The tax-free Pyrenean principality of Andorra could be about to pay a price for the boom that took it from mules to fast cars in 40 years.
The 8,000 Andorrans, outnumbered five to one by foreign residents, are coming under pressure to grant wider citizenship rights and loosen a protective corset of medieval institutions and puritanical laws.And concern is growing in the valley's 4,000 shops that European Community liberalization in 1992 will hurt their wealthy shoppers'-paradise economy.
The 190-square mile principality, nestling high on the border between France and Spain, owes its survival to a 700-year-old power-sharing pact between two co-princes - the current ruler of France and the Bishop of the Spanish town of Seo de Urgel.
The agreement has protected Andorra from takeover and spared it centuries of European wars and turmoil.
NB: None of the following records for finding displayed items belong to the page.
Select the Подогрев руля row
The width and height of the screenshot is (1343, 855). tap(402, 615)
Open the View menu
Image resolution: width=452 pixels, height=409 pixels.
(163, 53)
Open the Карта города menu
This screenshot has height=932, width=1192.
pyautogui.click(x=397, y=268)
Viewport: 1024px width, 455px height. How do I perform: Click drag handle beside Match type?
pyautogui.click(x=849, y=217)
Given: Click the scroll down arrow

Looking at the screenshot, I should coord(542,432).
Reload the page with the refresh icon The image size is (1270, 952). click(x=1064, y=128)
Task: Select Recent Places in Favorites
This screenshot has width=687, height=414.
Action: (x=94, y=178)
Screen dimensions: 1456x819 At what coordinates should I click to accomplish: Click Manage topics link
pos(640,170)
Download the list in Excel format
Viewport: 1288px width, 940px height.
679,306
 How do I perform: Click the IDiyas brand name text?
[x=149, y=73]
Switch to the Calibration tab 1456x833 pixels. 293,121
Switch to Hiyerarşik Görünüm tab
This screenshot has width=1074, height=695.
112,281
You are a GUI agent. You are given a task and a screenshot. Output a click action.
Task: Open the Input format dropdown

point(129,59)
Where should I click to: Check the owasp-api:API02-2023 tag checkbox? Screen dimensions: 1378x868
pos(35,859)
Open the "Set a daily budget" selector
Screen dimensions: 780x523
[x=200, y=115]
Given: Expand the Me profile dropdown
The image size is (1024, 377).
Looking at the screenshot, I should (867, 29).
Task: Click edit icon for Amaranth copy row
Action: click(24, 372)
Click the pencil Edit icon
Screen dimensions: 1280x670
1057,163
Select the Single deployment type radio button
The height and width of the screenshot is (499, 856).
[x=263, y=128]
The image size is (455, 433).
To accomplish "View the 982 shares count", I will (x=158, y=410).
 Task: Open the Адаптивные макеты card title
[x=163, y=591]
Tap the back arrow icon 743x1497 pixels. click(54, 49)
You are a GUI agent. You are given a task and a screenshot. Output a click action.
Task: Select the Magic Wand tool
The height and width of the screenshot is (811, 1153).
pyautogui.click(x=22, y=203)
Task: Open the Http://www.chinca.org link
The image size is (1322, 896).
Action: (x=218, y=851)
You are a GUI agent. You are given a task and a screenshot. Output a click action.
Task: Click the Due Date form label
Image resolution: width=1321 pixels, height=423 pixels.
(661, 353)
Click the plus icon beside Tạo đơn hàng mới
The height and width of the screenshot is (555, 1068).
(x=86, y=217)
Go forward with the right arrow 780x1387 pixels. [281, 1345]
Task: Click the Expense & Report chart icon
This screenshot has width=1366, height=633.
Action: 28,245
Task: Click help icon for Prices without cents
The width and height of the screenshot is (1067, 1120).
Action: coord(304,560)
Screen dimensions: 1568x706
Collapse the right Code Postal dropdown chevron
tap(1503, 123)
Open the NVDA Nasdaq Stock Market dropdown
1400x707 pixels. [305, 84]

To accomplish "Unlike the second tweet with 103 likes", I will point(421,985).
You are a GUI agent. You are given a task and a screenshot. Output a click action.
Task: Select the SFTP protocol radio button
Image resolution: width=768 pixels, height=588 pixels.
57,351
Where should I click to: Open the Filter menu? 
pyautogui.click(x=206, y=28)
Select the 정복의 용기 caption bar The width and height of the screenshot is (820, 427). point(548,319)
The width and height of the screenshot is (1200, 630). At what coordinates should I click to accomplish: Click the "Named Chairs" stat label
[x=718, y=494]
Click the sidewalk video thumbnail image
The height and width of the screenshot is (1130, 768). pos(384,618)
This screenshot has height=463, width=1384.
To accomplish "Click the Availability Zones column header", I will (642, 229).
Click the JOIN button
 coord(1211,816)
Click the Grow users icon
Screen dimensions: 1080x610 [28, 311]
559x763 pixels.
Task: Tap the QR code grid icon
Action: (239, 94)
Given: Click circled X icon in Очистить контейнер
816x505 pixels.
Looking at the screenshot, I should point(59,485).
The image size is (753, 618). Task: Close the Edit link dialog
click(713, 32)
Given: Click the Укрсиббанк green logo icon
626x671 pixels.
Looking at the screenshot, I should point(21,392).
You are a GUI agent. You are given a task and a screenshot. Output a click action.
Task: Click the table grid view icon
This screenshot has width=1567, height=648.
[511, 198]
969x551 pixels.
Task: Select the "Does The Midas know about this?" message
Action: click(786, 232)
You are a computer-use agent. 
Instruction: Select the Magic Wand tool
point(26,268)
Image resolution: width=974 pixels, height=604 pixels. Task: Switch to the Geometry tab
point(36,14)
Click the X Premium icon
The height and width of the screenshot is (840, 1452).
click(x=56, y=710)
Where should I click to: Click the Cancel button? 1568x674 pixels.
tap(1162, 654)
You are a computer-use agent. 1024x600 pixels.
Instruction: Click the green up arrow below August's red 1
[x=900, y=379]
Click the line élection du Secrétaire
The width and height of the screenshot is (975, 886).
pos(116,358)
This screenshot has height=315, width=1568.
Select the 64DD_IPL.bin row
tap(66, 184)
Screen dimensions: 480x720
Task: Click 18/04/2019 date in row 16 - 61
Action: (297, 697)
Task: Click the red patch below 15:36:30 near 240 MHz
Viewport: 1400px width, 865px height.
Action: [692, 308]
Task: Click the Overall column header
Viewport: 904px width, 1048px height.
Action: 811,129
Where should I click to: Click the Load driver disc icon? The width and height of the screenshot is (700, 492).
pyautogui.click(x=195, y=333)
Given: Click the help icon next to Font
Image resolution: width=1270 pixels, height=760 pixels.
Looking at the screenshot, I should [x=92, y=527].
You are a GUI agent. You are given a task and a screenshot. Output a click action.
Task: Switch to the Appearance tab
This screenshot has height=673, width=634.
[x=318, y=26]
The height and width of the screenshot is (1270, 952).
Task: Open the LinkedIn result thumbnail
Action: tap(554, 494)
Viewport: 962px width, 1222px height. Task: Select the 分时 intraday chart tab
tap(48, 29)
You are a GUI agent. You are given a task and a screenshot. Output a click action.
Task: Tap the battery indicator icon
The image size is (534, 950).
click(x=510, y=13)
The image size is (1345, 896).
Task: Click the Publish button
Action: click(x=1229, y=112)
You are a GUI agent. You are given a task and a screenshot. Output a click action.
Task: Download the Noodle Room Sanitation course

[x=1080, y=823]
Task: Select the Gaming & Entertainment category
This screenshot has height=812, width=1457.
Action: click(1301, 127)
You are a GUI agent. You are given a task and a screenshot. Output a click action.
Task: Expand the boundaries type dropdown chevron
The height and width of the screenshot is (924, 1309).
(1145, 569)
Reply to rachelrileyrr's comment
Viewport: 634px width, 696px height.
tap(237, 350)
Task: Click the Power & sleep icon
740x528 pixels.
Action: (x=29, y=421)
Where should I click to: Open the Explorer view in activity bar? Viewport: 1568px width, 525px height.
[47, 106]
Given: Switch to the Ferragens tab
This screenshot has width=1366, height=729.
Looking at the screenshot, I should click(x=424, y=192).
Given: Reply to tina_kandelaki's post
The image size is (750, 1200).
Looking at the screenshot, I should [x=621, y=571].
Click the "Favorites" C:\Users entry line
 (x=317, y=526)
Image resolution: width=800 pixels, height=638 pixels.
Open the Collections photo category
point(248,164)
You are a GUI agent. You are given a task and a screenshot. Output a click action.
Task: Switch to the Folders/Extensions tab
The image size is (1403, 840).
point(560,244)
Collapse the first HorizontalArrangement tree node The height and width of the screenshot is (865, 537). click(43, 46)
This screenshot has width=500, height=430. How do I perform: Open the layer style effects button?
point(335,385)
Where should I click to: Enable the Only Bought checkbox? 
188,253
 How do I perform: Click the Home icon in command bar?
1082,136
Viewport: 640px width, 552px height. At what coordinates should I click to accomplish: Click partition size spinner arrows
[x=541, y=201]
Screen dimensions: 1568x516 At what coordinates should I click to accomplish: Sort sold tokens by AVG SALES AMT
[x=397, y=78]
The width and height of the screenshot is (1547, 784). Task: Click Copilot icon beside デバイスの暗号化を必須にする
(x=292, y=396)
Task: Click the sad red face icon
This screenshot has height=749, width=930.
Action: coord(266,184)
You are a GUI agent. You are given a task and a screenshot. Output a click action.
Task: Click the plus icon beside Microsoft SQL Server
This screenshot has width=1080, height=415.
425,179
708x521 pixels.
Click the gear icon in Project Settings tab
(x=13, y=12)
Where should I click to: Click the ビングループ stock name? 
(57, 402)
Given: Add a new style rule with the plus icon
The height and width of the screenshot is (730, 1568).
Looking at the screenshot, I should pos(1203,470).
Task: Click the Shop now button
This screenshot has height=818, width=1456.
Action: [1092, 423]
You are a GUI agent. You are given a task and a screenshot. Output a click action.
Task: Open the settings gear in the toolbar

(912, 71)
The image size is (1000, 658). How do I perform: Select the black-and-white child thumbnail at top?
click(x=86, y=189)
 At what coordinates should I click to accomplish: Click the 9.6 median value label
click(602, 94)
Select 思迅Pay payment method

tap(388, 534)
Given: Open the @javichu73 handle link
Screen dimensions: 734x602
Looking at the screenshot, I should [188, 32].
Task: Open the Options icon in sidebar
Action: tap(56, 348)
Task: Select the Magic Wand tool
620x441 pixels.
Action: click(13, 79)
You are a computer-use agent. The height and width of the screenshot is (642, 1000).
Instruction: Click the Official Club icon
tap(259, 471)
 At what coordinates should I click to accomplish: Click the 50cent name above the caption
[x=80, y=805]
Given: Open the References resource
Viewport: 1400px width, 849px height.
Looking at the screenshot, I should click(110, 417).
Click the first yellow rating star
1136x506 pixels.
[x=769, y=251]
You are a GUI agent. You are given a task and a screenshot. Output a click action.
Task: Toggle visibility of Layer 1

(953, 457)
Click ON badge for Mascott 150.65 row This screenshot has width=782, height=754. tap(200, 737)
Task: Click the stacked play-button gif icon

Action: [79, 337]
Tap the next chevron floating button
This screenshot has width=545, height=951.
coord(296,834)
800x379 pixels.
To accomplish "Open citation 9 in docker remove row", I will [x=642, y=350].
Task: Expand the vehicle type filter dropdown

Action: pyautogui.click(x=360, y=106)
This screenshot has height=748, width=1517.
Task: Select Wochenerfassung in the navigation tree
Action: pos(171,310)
But in the past 40 years what was a sleepy cheese-making community has changed dramatically. Its tax-free status and a tourism boom have attracted a stream of shoppers, eager to stock up cheaply on cigarettes, whisky, clothing and electronic goods.
Andorrans, who switch effortlessly from the official Catalan language to French and Spanish, became skilled traders overnight. Shops and hotels mushroomed. Fast cars choked narrow streets and satellite television dishes sprouted on farms.
"Like Arab emirates went from camels to Cadillacs, Andorra shot from mules to BMWs," said Louis Deble, the representative of French President and Co-prince Francois Mitterrand.
Ten million visitors descended on the principality's long shopping street last year, taking the Andorrans' annual per capita income to $12,000.
But the boom is leveling off as Spain's entry into the EC brings prices down over the border. It could end when the EC drops its internal trade barriers in 1992.
The EC, unhappy with this tax-free enclave, has asked France and Spain to review their trade accords with Andorra and is to start negotiating soon with the principality.